Dona Maria do Patrocínio (Titi): Senhora muito alta, muito seca, “carão chupado e esverdinhado’, beata, virgem e com aversão ao sexo. Dona de uma imensa fortuna, usava isto como motivo para atemorizar o narrador.

Crispim - Filho do dono da firma Teles, Crispim & Cia. Chamado ironicamente de "a firma". Tinha cabelos compridos e louros, e um comportamento homossexual durante a vida no internato. Acaba tornando-se patrão e cunhado de Teodorico.
Pinheiro - Padre frequentador dos jantares oferecidos por Titi. Triste, tem mania de doença e fica examinando sempre a língua no espelho.
Casimiro - Padre, procurador de Titi, vem sempre jantar com ela. Titi confia nele inteiramente.

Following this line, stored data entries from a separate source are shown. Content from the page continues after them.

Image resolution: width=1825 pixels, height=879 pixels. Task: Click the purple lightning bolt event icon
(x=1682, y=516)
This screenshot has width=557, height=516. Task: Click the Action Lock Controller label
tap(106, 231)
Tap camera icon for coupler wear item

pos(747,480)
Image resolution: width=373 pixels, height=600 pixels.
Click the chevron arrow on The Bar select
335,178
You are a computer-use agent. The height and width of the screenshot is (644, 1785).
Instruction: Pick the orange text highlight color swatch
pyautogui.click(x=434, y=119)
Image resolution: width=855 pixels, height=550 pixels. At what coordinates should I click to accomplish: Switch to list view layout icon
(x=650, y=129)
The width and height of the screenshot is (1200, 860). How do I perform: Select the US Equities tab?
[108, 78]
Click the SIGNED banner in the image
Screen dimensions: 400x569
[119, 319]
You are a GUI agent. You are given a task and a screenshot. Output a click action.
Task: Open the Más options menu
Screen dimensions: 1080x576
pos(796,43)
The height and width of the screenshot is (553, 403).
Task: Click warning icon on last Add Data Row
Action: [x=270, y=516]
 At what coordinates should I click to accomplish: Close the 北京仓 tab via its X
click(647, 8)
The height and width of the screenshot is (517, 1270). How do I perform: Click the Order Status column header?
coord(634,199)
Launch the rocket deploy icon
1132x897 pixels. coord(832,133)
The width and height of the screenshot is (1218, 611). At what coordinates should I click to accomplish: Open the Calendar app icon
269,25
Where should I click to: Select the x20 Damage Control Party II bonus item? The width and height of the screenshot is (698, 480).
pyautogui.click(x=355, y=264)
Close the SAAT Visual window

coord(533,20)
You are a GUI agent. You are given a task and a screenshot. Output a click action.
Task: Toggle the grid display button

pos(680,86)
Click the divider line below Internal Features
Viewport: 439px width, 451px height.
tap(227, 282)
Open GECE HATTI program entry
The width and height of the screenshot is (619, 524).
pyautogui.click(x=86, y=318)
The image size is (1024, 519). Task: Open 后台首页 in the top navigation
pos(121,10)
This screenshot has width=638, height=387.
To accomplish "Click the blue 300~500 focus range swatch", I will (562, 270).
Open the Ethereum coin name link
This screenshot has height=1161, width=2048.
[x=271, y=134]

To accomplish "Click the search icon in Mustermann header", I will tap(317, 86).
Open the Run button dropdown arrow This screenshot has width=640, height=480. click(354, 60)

Margaride - Homem corpulento e solene, calvo e com sobrancelhas cerradas, densas e negras como carvão. Foi amigo do pai de Teodorico em Viana, onde foi delegado. Foi juiz em Mangualde, mas aposentou-se depois de receber uma grande herança de seu irmão Abel. Tinha um gosto mórbido de exagerar as desgraças alheias.
Adélia - Amante de Teodorico, mas que era mantida por Eleutério Serra. Jovem interesseira, que acaba desprezando o protagonista por causa de sua obediência aos horários estipulados pela tia para chegar em casa e porque pouco consegue obter financeiramente. Acaba tornando-se amante do Padre Negrão, que recebe boa parte da herança de Titi.
Dr. Topsius - Alemão, formado pela Universidade de Bonn. Era um indivíduo espigado, magríssimo e pernudo, com uma rabona curta de lustrina, enchumaçada de manuscritos’. Tinha o nariz agudo e pensativo e usava óculos de ouro na ponta do nariz. Era patriótico, considerava a Alemanha a “mãe espiritual dos povos”. Apenas seu pigarro e a mania de usar a escova de dentes de Teodorico, desagradavam este último.
Mary - Amante que Teodorico arranja quando da viagem à Terra Santa, responsável pelo fato de Titi ter deserdado o sobrinho, por conta de uma camisola de rendas e de certo bilhete que nela havia pregado.
Padre - Negrão.
Vivência - Empregada de Titi.
Pote - Guia de Teodorico e Topsius em Jerusalém.
Justino - Tabelião de Titi.
Apedrinha - português encontrado no Egito como carregador de malas.